A few days ago I was on a radio interview where the question was: Who was responsible for growth, government or the private sector? This question, I think, is of fundamental importance if we are to understand how to achieve growth. This is particularly as I have heard many persons in Jamaica repeatedly say that the private sector must deliver growth.
My own view, which I have
consistently said, is that this conception that the private sector is responsible for growth is one of the reasons we have not been able to understand what is needed for growth to occur.
In fact, when asked the question as to whether the government or private sector is responsible for growth, my answer was that the private sector is responsible for their own interest and the government's responsibility is to provide the environment to channel that private sector selfish interest in such a manner that it creates sustainable growth for the economy. In other words the government's main responsibility in the growth agenda is to create an environment that encourages private sector growth, and specifically in a direction that creates a surplus on the balance of payments and fiscal accounts.
An example: if a horse is in the gates awaiting the start of the race, he will not run out until the gates are open. If in addition to being in the gates the horse is tied to the gate, he still will not be able to leave the gate and start running the race. Still another consideration is that if the gate is open, he is untied, but does not wear blinkers then the possibility is that he will run off the track or in the path of another horse and be disqualified.
This example explains the difference between private sector and government role in economic growth, and I use the term role as it is a much better description than responsibility. The private sector is like the horse and the government the facilitators (trainer, jockey, stewards, etc).
In other words, if the government creates legislative and tax reform, but does nothing about the bureaucracy and lack of efficiency, then this will prevent the private sector from being able to “jump out of the gates” and start doing business. So the lengthy development approval, TCC, or NCC processes place a stumbling block in the way of businesses even being able to start when projected. The result is that even with the best legislative and tax framework, businesses are still left standing in the gate, even after the gate is purportedly open, because the bureaucracy still keeps them tied to the post.
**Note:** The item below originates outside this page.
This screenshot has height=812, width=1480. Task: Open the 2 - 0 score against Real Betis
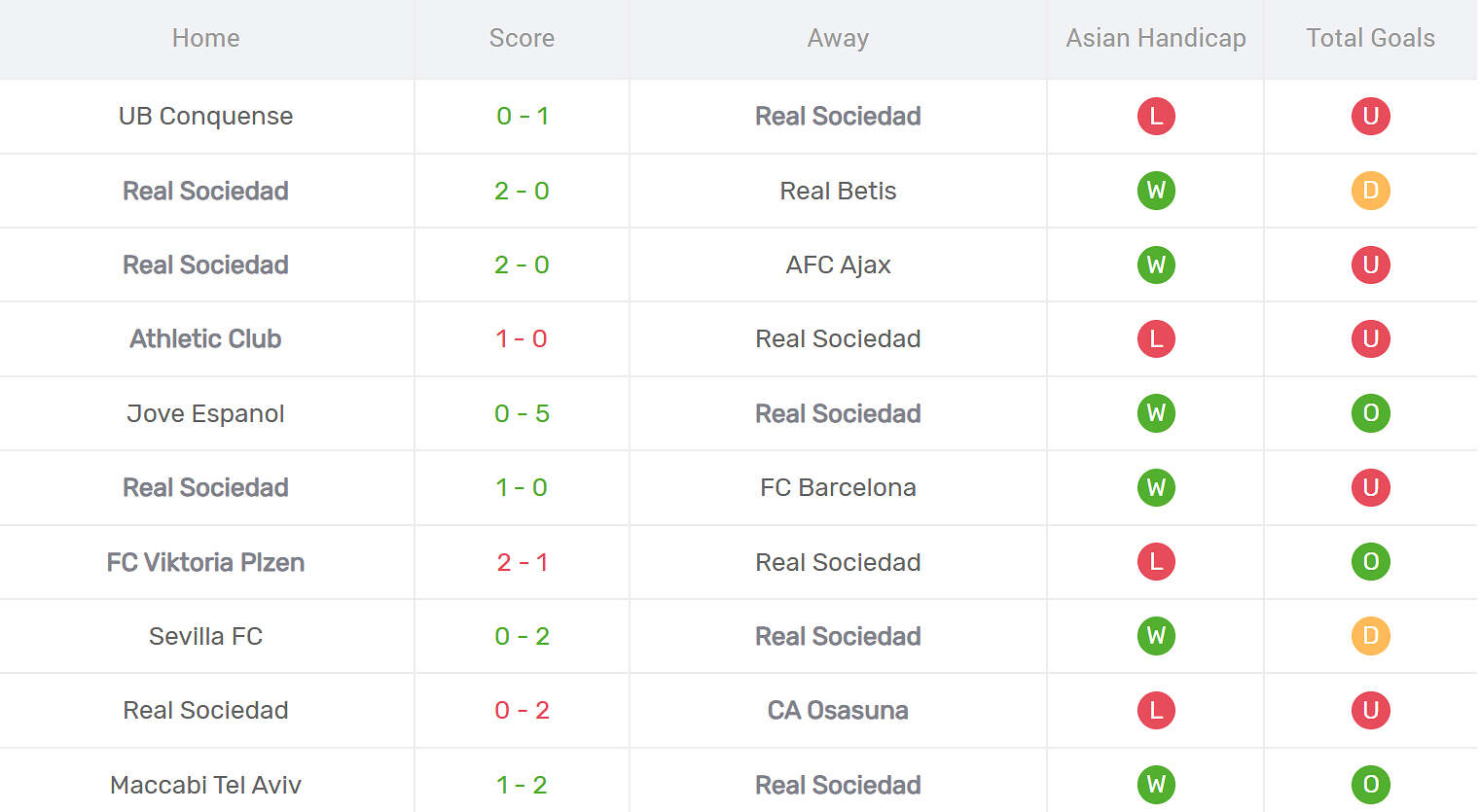coord(522,191)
So while the role of the private sector (the horse) is to create profitable and sustainable businesses (in other words win the race like the horse), it can start to do so if it is not prevented from “starting” through the removal of barriers to entry or an inefficient bureaucracy. This clearly defines the fundamental role of the private sector in growth, which is to make as much money for its shareholders as possible (pursue personal interest), and the role of the government is to ensure that the private sector is not prohibited from doing so.
But even after the horse is let out of the gate and untied, or the government has removed the bureaucratic and other obstacles, we cannot allow the private sector to just run with no direction. If the horse runs without a jockey, race track, blinkers, and without the jockey having a whip, then it could end up running away from the finish post, in the path of another horse, or even if it gets to the finish line it could do so by walking or in a very inefficient route.
So while the private sector must be allowed to easily enter and play in markets, the government must ensure that it lays down the rules and policies that will guide the private sector actions so that it gets to its profitability goals while respecting labour rights, not doing anything illegal, and in a manner that provides the best possible returns for the investment. This is being done while the government also ensures that the appropriate handicaps are placed on the horses based on their capacities, so that there is a level playing field and fair competition.
If everyone in this horse race does what they are expected to do, that is, the trainer ensures that the horse is properly trained and fed, the jockey is familiar with his mount and ensures the race stewards see that the race is fairly run and there is no doping, the race organisers ensure that the track is appropriately maintained, and the owner/trainer ensures that the horse has blinkers if needed, then the end result will be fair competition and the best horse will win.
So while we are all fully aware that growth can only be efficiently achieved through the private sector (the horse stands a better chance to win the race than the jockey alone), it is also very important to understand that the private sector can only invest and be efficient if the government ensures that the best environment exists for them to operate in competitively.
It is also important for the government to not only provide an environment, but also to create policies that will encourage private sector investments in areas that contribute to the sustainable growth and development of the country. As an example, if we want to create a balance of payments surplus, then we must make it easier to export than import, or manufacture with local rather than imported inputs. One specific example is that we must deal with crime and high energy costs, which result in our local inputs being much more expensive than the imported ones.
I hope that the above clearly defines the roles of the private sector and government in growth, as if we do not properly define the roles then what will happen is that the jockey will end up carrying the horse and the stewards will want to train the horse, while the trainers end up self policing themselves for doping offences. The result being that we end up with very slow races, filled with a lot of doped up horses and stewards who don't know the front from the rear end of the horse.